The car’s circuitous transatlantic journey is enabled by a range of resourceful Nollywood-inspired special effects. Sweeney’s implementation of rear projection is made using footage filmed by Ezeugo with a Nigerian crew driving around Calabar, then projected behind the actors and the car windows in TBG+S’ Studio 1, immediately adjoining the Gallery. The film’s Magical Realist style allows this type of inexplicable scenario to appear as an everyday occurrence. The film’s installation of a floating screen and mini-bus seats connects Sweeney’s research on the cinematic experience of driving to the shared transitory experiences of the movie theatre, bus journey, and church congregation. Go Ye Afar’s combination of historically attentive dialogue, anachronistically elusive timelines and the use of Brechtian distancing with intentionally obvious practical effects, align to prove the transportive nature of cinema.

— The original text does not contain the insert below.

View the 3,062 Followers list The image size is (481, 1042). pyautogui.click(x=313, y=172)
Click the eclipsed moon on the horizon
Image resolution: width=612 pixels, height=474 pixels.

In Go Ye Afar, Sweeney’s taxi is a literal and metaphorical vehicle with means to move between fiction and documentary, memory and archive, magic and reality. His films explore how broadcast media has been instrumentalised to create imagined communities. For subjects with potentially divisive perspectives, such as religion and cultural identity, opportunities to discuss shared experiences or memories through independent media sources (community radio or television channels, film clubs, art exhibitions) provide alternatives to prevailing narratives outside of mass-media and algorithm-driven platforms. Celebrating the visual slippages of analogue recording and transmission, Sweeney’s work reveals the potential for a broader range of narrative truths and histories.
Frank Sweeney’s recent exhibitions and screenings include ALCINE 53, Madrid (Second Diamond Award) (2024); Anthology Film Archives, New York (2024); Luan Gallery, Athlone (2024); FILMADRID, Madrid (Special Mention) (2024); International Film Festival Rotterdam (Winner Tiger Short Award) (2024); EVA International, Limerick (2023); Sirius Art Centre, Cobh (2023); Lausanne Underground Film & Music Festival (Best Short Documentary) (2022); CCA-Derry (with Tom O’Dea) (2022); Irish Museum of Modern Art, Dublin (2021); Transmediale, Berlin (2021); Green on Red Gallery (with Eva Richardson McCrea), Dublin (2019). Frank Sweeney holds a Three Year Membership Studio at TBG+S.
The production of Go Ye Afar is supported by an Arts Council Film Project Award.